• _Task statement_
Could you set down the material below word for word, keeping every line as it appears?

• _Entries on locating words and elements_
=-=-=

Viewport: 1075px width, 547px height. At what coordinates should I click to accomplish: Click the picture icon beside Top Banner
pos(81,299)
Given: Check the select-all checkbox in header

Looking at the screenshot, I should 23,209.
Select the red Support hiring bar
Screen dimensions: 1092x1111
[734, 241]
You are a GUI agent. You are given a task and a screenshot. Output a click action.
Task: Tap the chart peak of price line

=-=-=

• _Solution to this task_
Viewport: 1075px width, 547px height. At what coordinates should I click to accomplish: Click the picture icon beside Top Banner
pos(81,299)
Given: Check the select-all checkbox in header

Looking at the screenshot, I should 23,209.
Select the red Support hiring bar
Screen dimensions: 1092x1111
[734, 241]
You are a GUI agent. You are given a task and a screenshot. Output a click action.
Task: Tap the chart peak of price line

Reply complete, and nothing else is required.